The Mesquite Online News - Texas A&M University-San Antonio

Adopt-A-Dumpster, wipeout graffiti

District 4 Councilman Rey Saldaña; Michael Shannon, planning and developement services engineer; and his daughter paint over graffiti Sept. 22 at Sunrise Food Mart, 1539 Palo Alto Rd, as part of Adopt-A-Dumpster Program. Photo by Angel Barrera 

By Hilda Saavedra

City leaders kicked off a new program this month to help small business owners keep their property graffiti free.

Waste Management Inc., a waste collection company with locations around the country and Canada, donated the paint and materials for the project. Locally, they provide home and business trash collection service.

The Adopt-A-Dumpster Program was launched on Sept. 22 at Sunrise Food Store on Palo Alto Road, located in an area of San Antonio that is notorious for graffiti, city officials said. The city’s Housing and Neighborhood Services Department, volunteers from Waste Management Inc. and community volunteers helped to get the program started.

Talks of the collaboration between the city and Waste Management Inc. started about nine months ago when the city approached the company, said Albert Perez, a representative for Waste Management Inc.

The city is also looking to enlist the help of other local companies in the future, said Lisa McKenzie, neighborhood services coordinator for the City of San Antonio.

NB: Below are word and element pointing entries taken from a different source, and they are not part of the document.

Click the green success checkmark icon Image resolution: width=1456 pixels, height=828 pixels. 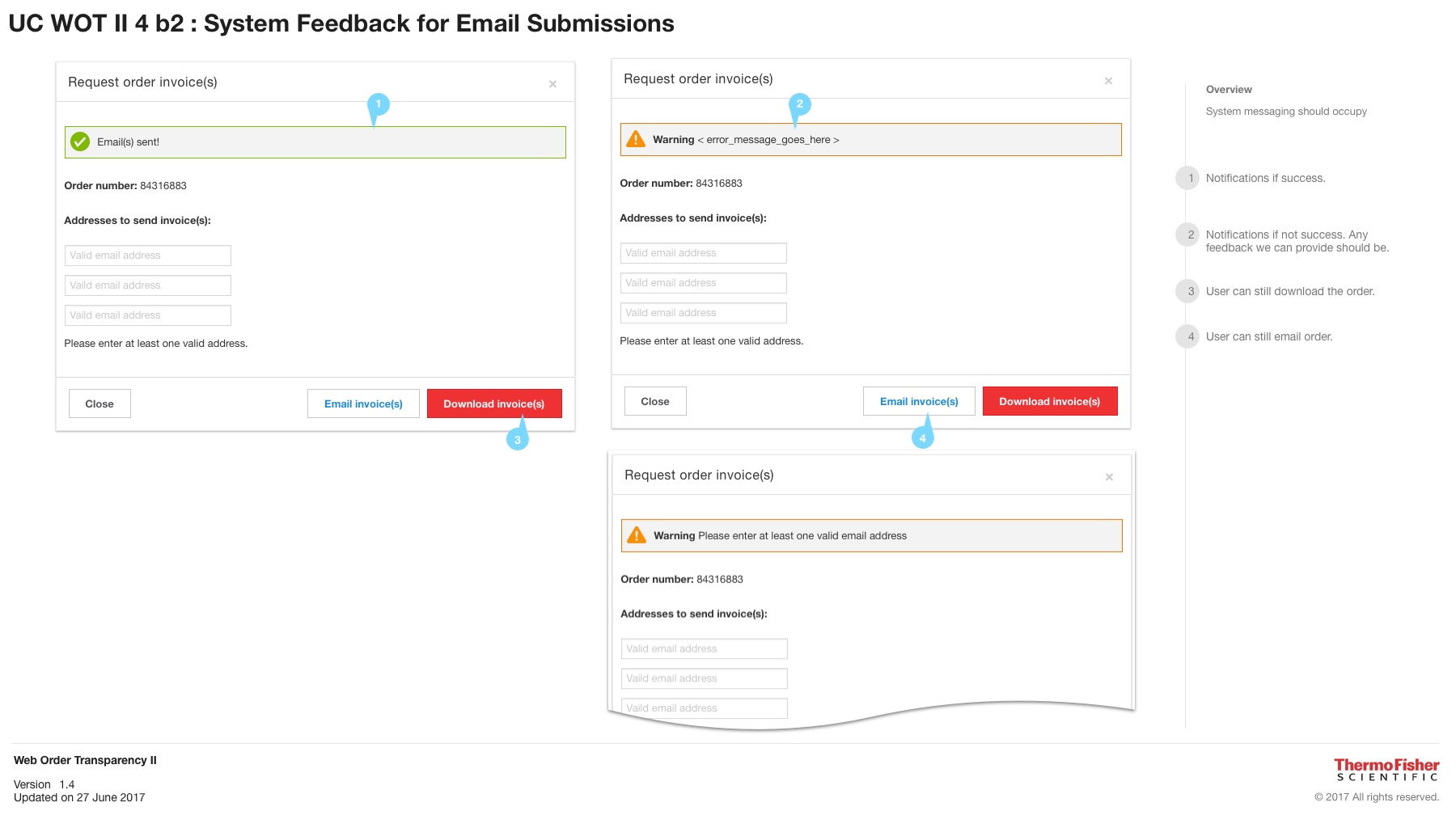[x=80, y=142]
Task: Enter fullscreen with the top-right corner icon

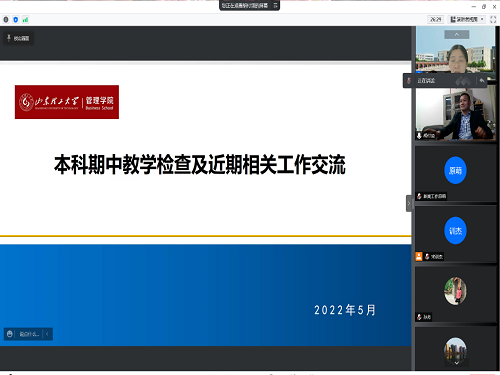Action: (493, 20)
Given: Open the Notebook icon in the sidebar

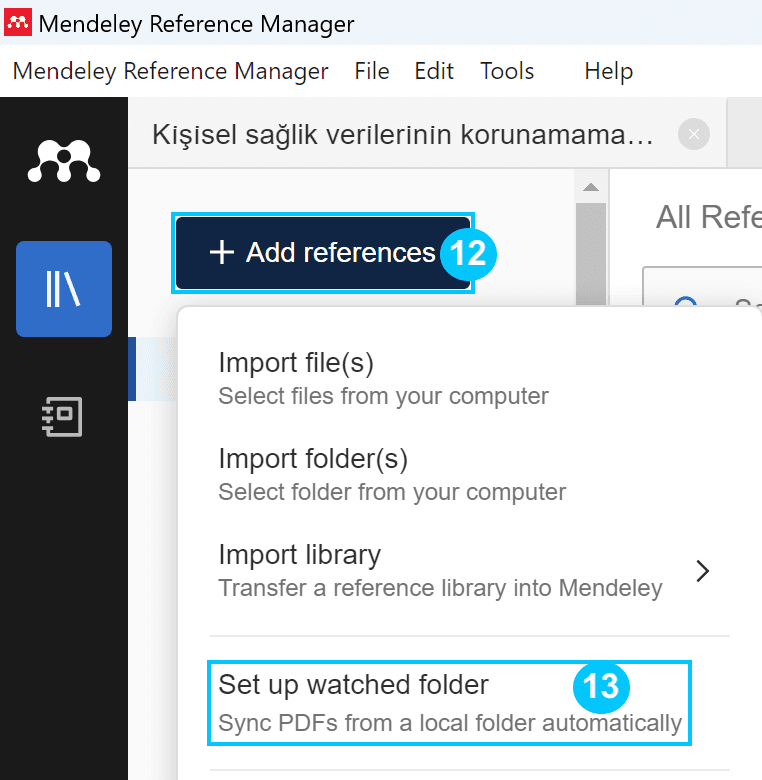Looking at the screenshot, I should click(x=63, y=417).
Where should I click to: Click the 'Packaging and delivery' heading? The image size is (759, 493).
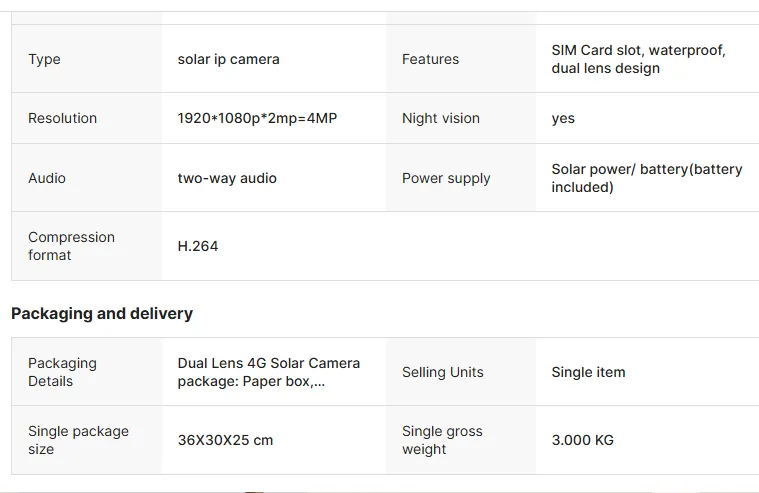coord(102,314)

“We started off donating 20 gallons of paint, and before this project started, we decided that probably wasn’t enough, so we donated another 30 gallons,” Perez said.

The new program is also part of the city’s annual Graffiti Wipeout, an initiative that encourages the community to come out and help minimize graffiti and maintain their neighborhoods.

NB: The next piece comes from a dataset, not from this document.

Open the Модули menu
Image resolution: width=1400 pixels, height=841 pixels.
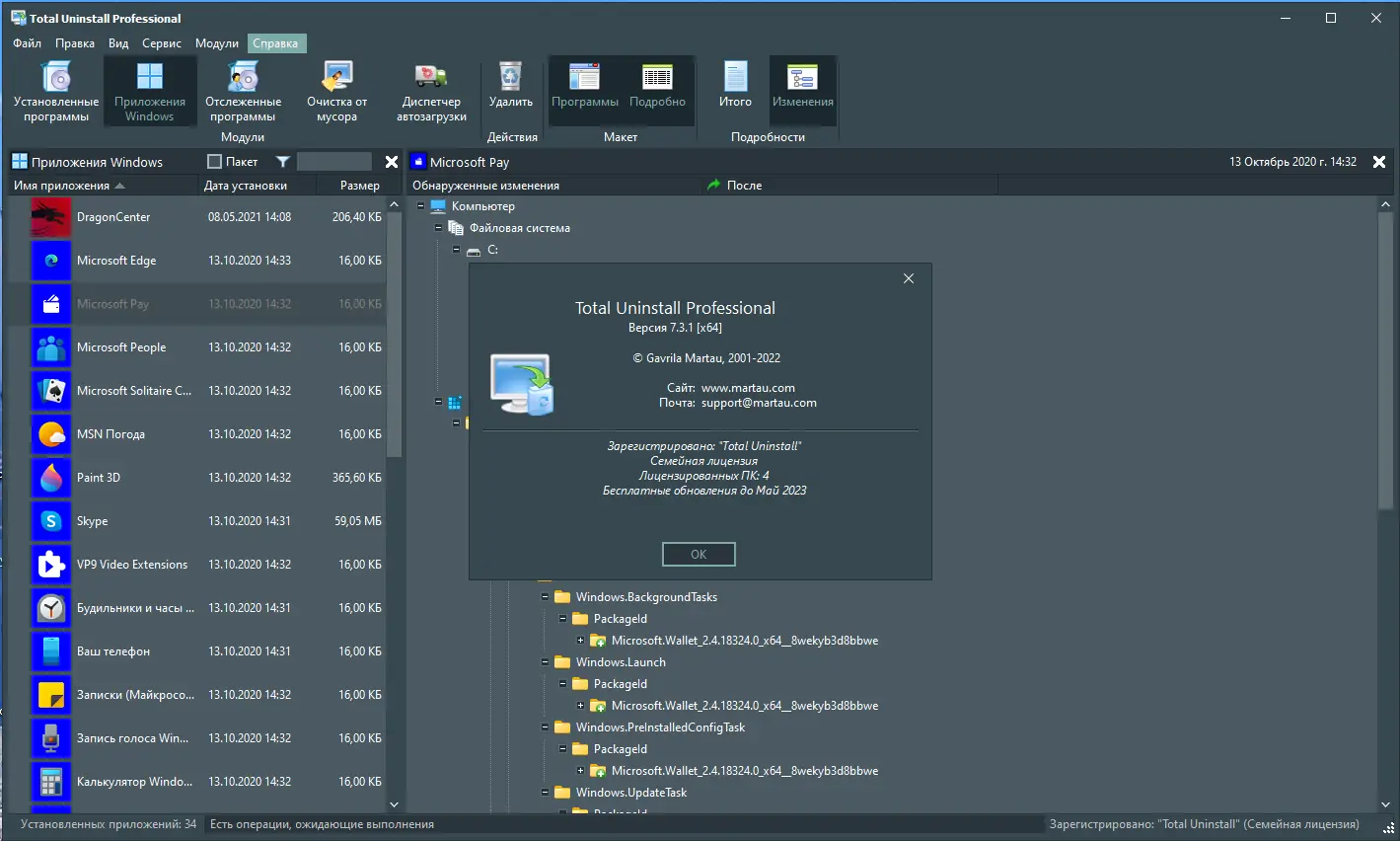[x=216, y=42]
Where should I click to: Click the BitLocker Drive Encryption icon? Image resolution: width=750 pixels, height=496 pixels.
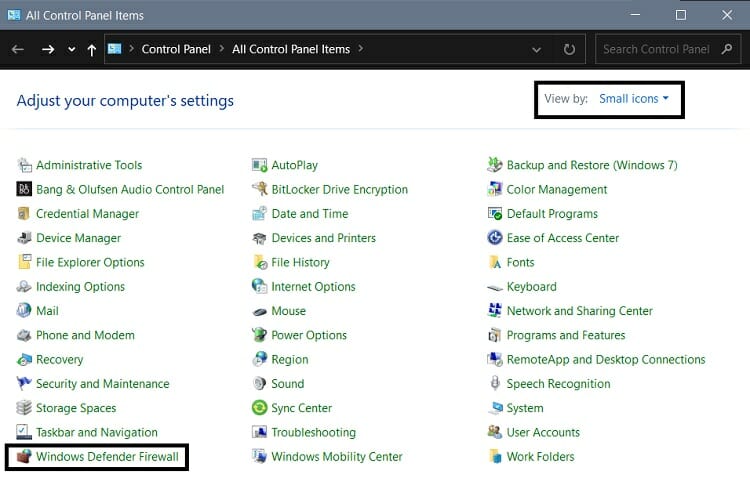coord(260,189)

“What we’re trying to do here is twofold,” District 4 City Councilman Rey Saldaña said. “We’re trying to help our small businesses in providing them some of the resources to keep our neighborhoods clean.”

The program started in Saldaña’s district, but it will also benefit other areas of the city where graffiti is an ongoing problem, McKenzie said.

According to McKenzie, graffiti is mostly found in the central, south and west sides of the city.

“Graffiti kills the business. A lot of people didn’t come because of the graffiti,” Ranak Hasan, Sunrise Food store employee, said.

The group of volunteers painted over the store’s dumpster with green paint. When they were done they walked down the street to a paint over graffiti on a residential privacy fence.

“I think it will have a positive impact, because people feel real bad when things are done and it’s not their fault and now something positive is happening,” said Alicia Peña, a volunteer and Waste Management employee. “It shows you that when the community comes together, positive things can happen.”

The volunteers’ efforts were acknowledged by a resident of the South Side neighborhood who drove by the cleanup site. He paused and from his truck he shouted a thank you to the volunteers for painting over the graffiti on his neighbor’s fence.